Agent Jose Compean (KFOX-TV)
The Ramos and Compean convictions have been questioned by many who point out that during the trial, jurors were not told of Aldrete-Davila’s continued drug trafficking, for which he has now been arrested and indicted. Jurors were also unaware that a fellow agent who testified against Ramos and Compean is a life-long friend of Aldrete-Davila – a violation of Border Patrol Policy in itself.
T.J. Bonner, president of the National Border Patrol Council, a labor union, testified before the U.S. Senate that a medical examination of Aldrete-Davila supported the agents’ description of events and complied with Border Patrol and Justice Department policies.

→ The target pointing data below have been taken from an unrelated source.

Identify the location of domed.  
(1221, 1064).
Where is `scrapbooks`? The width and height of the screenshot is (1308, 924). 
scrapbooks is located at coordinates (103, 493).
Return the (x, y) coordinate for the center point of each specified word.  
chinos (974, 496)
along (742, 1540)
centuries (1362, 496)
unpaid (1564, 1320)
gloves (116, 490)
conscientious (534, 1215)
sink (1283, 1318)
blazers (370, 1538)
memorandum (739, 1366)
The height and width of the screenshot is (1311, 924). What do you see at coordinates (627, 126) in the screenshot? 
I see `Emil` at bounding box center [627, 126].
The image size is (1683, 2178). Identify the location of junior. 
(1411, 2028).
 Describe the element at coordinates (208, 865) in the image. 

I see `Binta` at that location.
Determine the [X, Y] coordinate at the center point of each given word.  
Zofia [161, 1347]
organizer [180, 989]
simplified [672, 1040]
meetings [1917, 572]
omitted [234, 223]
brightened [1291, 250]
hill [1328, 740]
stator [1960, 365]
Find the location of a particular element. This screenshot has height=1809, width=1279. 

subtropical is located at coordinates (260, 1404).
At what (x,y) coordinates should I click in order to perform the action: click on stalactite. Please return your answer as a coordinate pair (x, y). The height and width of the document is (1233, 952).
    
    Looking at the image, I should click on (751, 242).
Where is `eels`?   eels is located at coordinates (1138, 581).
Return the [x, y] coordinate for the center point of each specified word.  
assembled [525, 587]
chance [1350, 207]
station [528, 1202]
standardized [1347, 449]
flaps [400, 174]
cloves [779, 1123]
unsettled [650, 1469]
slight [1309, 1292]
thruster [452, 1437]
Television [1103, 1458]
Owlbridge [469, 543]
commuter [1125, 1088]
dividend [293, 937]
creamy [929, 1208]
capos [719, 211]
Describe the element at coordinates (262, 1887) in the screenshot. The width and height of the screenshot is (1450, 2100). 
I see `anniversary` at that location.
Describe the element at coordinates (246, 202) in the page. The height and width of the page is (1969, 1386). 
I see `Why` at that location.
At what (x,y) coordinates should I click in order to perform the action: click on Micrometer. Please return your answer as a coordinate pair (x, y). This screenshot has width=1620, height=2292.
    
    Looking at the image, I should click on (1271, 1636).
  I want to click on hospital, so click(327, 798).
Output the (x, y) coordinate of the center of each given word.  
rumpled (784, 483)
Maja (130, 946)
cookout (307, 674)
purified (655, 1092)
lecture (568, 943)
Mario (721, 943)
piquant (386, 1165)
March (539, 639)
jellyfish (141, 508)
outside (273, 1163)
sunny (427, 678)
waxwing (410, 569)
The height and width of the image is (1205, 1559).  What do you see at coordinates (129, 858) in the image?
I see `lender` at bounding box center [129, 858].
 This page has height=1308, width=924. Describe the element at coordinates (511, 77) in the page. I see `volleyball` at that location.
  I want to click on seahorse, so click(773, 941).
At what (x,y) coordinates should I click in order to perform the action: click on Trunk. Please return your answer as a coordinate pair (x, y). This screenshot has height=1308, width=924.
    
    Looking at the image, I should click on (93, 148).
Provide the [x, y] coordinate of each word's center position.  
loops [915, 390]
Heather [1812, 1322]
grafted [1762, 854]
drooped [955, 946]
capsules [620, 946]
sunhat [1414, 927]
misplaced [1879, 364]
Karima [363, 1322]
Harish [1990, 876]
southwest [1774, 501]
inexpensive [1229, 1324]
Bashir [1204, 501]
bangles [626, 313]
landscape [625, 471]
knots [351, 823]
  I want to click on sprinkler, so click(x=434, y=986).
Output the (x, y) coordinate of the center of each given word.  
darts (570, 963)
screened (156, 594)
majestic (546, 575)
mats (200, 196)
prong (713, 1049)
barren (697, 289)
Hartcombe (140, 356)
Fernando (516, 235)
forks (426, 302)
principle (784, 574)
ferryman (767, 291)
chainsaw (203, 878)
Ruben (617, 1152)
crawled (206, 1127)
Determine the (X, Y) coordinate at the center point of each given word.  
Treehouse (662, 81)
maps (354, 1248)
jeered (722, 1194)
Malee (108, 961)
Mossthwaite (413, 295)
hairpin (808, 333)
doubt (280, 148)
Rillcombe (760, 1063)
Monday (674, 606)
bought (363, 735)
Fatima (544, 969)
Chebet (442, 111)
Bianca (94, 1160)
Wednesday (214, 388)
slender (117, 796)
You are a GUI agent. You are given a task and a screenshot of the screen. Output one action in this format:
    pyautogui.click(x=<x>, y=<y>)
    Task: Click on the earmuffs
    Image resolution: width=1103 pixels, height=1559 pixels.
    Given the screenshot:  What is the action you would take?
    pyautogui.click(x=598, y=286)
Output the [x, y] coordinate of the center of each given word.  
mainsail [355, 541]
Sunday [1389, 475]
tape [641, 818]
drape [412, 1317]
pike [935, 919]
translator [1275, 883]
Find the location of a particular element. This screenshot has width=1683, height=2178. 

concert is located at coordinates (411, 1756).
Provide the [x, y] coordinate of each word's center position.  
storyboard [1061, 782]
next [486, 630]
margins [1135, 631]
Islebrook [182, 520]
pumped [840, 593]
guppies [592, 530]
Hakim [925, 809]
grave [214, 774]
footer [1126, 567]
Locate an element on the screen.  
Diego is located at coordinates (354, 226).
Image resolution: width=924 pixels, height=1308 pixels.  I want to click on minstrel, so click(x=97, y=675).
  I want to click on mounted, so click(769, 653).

The convictions of Ramos and Compean are currently on appeal with the U.S. Court of Appeals for the 5th Circuit.
“Leaving good cops behind bars is unconscionable,” said Massie. “President Bush can argue he is granting mercy only after sentences are served, but we cannot forget that he immediately commuted the sentence of his friend and political ally Scooter Libby. Similar clemency should be given to Ramos and Compean, if not a full pardon. If he refuses, we can only hope that the next president will not only do so but also treat our courageous border guards with the respect they deserve.”
Massie previously wrote about the Ramos and Compean case in a WND commentary titled, “You forgot 2, Mr. President!”